After years of producing peaches and apples for the Waliser family, Yellow Jacket Vineyard was first planted to wine grapes down in the Rocks in 1999. Cabernet Sauvignon went in first, and Syrah followed two years later, in 2001, making these some of the oldest Syrah vines in this tiny, wonderful district. As you can see from the vineyard location, this site sits smack in the middle of the Rocks District.
This was fermented with 75% whole clusters and then aged in large (450-liter) French oak (30% new) for 21 months. The nose kicks off with blackberry fruit, lovely loamy earthy notes, and an unmistakable thread of black olive. In the mouth, this has the signature Rocks high-pH mouthfeel: liquid silk, so full of pleasure, such an easy wine to love. It also possesses that wonderful Rocks sense of umami: like someone added a tablespoon of miso paste to the barrel. There are savory subtleties galore here. The one I jotted down was “country ham,” and that’s just one attempt to capture all the salty meaty glories swirling around in this wine.
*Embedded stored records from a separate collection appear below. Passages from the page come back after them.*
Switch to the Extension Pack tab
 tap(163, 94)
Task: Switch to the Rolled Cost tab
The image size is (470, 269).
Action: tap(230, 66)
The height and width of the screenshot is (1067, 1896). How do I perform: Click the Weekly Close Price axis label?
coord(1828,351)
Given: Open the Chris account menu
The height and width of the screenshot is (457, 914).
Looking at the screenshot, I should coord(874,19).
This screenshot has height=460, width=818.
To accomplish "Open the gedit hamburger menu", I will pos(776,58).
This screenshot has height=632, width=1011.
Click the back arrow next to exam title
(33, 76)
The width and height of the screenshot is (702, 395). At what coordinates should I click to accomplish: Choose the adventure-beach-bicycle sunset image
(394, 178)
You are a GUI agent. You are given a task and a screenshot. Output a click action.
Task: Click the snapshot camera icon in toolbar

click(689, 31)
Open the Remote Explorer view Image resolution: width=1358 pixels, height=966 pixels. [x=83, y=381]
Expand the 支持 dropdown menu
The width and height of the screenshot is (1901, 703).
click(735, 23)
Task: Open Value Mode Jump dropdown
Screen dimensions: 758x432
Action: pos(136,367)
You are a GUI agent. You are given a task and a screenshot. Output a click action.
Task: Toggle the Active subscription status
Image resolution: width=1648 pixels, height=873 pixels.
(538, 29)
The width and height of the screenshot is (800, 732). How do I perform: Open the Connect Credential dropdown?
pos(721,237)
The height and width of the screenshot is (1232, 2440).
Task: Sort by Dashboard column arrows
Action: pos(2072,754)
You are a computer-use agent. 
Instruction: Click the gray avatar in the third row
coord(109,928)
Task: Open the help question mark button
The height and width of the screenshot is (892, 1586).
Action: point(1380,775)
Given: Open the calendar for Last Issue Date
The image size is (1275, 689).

It is becoming rarer and rarer still to access single-vineyard Rocks Syrah at anything less than $50. That’s going to put some sales pressure on this wine. And when reviews start to come out (none yet for this beauty), I suspect that will be all she wrote. But for now, we have access to a robust parcel, so first come first served up to 12 bottles, and the wine should arrive in a week or two, at which point it will be ready for pickup or shipping during the next temperature-appropriate shipping window.